Copy every one of the following lines word for word, changing nothing.
********************
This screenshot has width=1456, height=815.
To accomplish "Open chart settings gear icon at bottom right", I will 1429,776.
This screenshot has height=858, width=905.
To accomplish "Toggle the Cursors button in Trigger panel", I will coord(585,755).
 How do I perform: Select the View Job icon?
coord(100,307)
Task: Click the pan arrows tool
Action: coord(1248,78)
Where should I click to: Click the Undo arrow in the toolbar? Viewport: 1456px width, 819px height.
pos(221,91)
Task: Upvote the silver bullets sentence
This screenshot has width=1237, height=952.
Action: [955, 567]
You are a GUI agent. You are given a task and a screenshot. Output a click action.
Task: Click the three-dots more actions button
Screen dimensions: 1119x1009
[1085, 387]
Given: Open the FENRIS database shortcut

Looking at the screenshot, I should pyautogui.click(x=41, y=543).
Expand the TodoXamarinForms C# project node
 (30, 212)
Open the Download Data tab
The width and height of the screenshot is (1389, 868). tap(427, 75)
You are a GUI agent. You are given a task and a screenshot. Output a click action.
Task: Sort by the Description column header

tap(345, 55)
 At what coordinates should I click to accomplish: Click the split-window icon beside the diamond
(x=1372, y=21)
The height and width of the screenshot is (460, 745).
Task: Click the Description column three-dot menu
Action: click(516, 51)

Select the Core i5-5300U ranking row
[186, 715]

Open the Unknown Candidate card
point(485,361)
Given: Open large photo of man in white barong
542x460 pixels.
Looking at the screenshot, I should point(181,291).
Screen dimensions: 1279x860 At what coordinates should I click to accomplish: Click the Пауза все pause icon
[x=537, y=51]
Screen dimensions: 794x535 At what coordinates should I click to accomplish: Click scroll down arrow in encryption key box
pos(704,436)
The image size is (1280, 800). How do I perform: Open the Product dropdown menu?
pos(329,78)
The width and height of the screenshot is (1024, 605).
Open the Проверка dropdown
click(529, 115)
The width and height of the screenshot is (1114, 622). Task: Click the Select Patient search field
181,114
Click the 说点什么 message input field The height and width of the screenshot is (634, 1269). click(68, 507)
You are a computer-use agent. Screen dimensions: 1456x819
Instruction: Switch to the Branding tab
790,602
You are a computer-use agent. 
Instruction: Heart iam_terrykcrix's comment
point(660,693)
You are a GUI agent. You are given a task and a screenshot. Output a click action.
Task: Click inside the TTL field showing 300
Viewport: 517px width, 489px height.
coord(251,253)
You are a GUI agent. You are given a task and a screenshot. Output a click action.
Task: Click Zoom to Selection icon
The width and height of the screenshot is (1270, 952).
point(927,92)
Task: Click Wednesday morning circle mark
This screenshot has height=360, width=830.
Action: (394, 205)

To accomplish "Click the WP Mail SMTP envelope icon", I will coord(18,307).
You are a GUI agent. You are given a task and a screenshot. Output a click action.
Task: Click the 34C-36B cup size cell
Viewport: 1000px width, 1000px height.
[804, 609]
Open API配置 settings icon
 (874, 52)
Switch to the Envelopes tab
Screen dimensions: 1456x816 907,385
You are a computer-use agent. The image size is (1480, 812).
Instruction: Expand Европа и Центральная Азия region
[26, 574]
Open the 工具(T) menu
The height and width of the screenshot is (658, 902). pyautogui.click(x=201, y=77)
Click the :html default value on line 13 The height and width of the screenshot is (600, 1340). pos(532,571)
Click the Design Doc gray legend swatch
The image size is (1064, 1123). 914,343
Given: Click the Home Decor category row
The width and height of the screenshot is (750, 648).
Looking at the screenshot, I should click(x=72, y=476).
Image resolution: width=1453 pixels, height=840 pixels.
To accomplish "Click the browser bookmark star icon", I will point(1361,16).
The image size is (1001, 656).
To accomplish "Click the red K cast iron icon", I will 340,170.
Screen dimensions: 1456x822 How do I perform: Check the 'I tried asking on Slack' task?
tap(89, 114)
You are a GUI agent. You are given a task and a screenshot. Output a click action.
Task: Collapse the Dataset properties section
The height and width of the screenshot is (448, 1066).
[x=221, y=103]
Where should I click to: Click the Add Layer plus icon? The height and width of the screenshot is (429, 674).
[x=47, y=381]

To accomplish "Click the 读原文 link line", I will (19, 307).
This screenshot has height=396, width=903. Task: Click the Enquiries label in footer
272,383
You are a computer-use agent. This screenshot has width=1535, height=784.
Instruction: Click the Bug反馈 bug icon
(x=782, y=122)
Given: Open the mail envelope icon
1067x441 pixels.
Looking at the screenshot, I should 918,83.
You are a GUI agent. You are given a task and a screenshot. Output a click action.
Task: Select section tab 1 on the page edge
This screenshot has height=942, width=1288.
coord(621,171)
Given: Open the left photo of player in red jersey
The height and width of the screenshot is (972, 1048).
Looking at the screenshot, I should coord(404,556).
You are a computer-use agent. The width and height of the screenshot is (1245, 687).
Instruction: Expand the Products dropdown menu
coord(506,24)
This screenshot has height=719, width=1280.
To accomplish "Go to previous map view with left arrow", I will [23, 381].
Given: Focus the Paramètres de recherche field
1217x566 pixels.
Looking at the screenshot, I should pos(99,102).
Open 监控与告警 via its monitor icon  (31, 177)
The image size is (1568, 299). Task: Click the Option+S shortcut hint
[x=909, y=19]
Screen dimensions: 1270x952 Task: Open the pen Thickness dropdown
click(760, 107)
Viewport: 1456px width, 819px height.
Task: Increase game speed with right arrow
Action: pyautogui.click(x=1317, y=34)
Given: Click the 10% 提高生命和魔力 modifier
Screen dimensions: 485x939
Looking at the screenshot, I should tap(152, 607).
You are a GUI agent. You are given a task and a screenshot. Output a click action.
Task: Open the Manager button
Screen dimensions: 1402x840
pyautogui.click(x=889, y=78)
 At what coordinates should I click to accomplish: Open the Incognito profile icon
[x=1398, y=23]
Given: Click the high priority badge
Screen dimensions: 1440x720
********************
• _RESPONSE_:
This screenshot has width=1456, height=815.
To accomplish "Open chart settings gear icon at bottom right", I will 1429,776.
This screenshot has height=858, width=905.
To accomplish "Toggle the Cursors button in Trigger panel", I will coord(585,755).
 How do I perform: Select the View Job icon?
coord(100,307)
Task: Click the pan arrows tool
Action: coord(1248,78)
Where should I click to: Click the Undo arrow in the toolbar? Viewport: 1456px width, 819px height.
pos(221,91)
Task: Upvote the silver bullets sentence
This screenshot has width=1237, height=952.
Action: [955, 567]
You are a GUI agent. You are given a task and a screenshot. Output a click action.
Task: Click the three-dots more actions button
Screen dimensions: 1119x1009
[1085, 387]
Given: Open the FENRIS database shortcut

Looking at the screenshot, I should pyautogui.click(x=41, y=543).
Expand the TodoXamarinForms C# project node
 (30, 212)
Open the Download Data tab
The width and height of the screenshot is (1389, 868). tap(427, 75)
You are a GUI agent. You are given a task and a screenshot. Output a click action.
Task: Sort by the Description column header

tap(345, 55)
 At what coordinates should I click to accomplish: Click the split-window icon beside the diamond
(x=1372, y=21)
The height and width of the screenshot is (460, 745).
Task: Click the Description column three-dot menu
Action: click(516, 51)

Select the Core i5-5300U ranking row
[186, 715]

Open the Unknown Candidate card
point(485,361)
Given: Open large photo of man in white barong
542x460 pixels.
Looking at the screenshot, I should point(181,291).
Screen dimensions: 1279x860 At what coordinates should I click to accomplish: Click the Пауза все pause icon
[x=537, y=51]
Screen dimensions: 794x535 At what coordinates should I click to accomplish: Click scroll down arrow in encryption key box
pos(704,436)
The image size is (1280, 800). How do I perform: Open the Product dropdown menu?
pos(329,78)
The width and height of the screenshot is (1024, 605).
Open the Проверка dropdown
click(529, 115)
The width and height of the screenshot is (1114, 622). Task: Click the Select Patient search field
181,114
Click the 说点什么 message input field The height and width of the screenshot is (634, 1269). click(68, 507)
You are a computer-use agent. Screen dimensions: 1456x819
Instruction: Switch to the Branding tab
790,602
You are a computer-use agent. 
Instruction: Heart iam_terrykcrix's comment
point(660,693)
You are a GUI agent. You are given a task and a screenshot. Output a click action.
Task: Click inside the TTL field showing 300
Viewport: 517px width, 489px height.
coord(251,253)
You are a GUI agent. You are given a task and a screenshot. Output a click action.
Task: Click Zoom to Selection icon
The width and height of the screenshot is (1270, 952).
point(927,92)
Task: Click Wednesday morning circle mark
This screenshot has height=360, width=830.
Action: (394, 205)

To accomplish "Click the WP Mail SMTP envelope icon", I will coord(18,307).
You are a GUI agent. You are given a task and a screenshot. Output a click action.
Task: Click the 34C-36B cup size cell
Viewport: 1000px width, 1000px height.
[804, 609]
Open API配置 settings icon
 (874, 52)
Switch to the Envelopes tab
Screen dimensions: 1456x816 907,385
You are a computer-use agent. The image size is (1480, 812).
Instruction: Expand Европа и Центральная Азия region
[26, 574]
Open the 工具(T) menu
The height and width of the screenshot is (658, 902). pyautogui.click(x=201, y=77)
Click the :html default value on line 13 The height and width of the screenshot is (600, 1340). pos(532,571)
Click the Design Doc gray legend swatch
The image size is (1064, 1123). 914,343
Given: Click the Home Decor category row
The width and height of the screenshot is (750, 648).
Looking at the screenshot, I should click(x=72, y=476).
Image resolution: width=1453 pixels, height=840 pixels.
To accomplish "Click the browser bookmark star icon", I will point(1361,16).
The image size is (1001, 656).
To accomplish "Click the red K cast iron icon", I will 340,170.
Screen dimensions: 1456x822 How do I perform: Check the 'I tried asking on Slack' task?
tap(89, 114)
You are a GUI agent. You are given a task and a screenshot. Output a click action.
Task: Collapse the Dataset properties section
The height and width of the screenshot is (448, 1066).
[x=221, y=103]
Where should I click to: Click the Add Layer plus icon? The height and width of the screenshot is (429, 674).
[x=47, y=381]

To accomplish "Click the 读原文 link line", I will (19, 307).
This screenshot has height=396, width=903. Task: Click the Enquiries label in footer
272,383
You are a computer-use agent. This screenshot has width=1535, height=784.
Instruction: Click the Bug反馈 bug icon
(x=782, y=122)
Given: Open the mail envelope icon
1067x441 pixels.
Looking at the screenshot, I should 918,83.
You are a GUI agent. You are given a task and a screenshot. Output a click action.
Task: Select section tab 1 on the page edge
This screenshot has height=942, width=1288.
coord(621,171)
Given: Open the left photo of player in red jersey
The height and width of the screenshot is (972, 1048).
Looking at the screenshot, I should coord(404,556).
You are a computer-use agent. The width and height of the screenshot is (1245, 687).
Instruction: Expand the Products dropdown menu
coord(506,24)
This screenshot has height=719, width=1280.
To accomplish "Go to previous map view with left arrow", I will [23, 381].
Given: Focus the Paramètres de recherche field
1217x566 pixels.
Looking at the screenshot, I should pos(99,102).
Open 监控与告警 via its monitor icon  (31, 177)
The image size is (1568, 299). Task: Click the Option+S shortcut hint
[x=909, y=19]
Screen dimensions: 1270x952 Task: Open the pen Thickness dropdown
click(760, 107)
Viewport: 1456px width, 819px height.
Task: Increase game speed with right arrow
Action: pyautogui.click(x=1317, y=34)
Given: Click the 10% 提高生命和魔力 modifier
Screen dimensions: 485x939
Looking at the screenshot, I should tap(152, 607).
You are a GUI agent. You are given a task and a screenshot. Output a click action.
Task: Open the Manager button
Screen dimensions: 1402x840
pyautogui.click(x=889, y=78)
 At what coordinates should I click to accomplish: Open the Incognito profile icon
[x=1398, y=23]
Given: Click the high priority badge
Screen dimensions: 1440x720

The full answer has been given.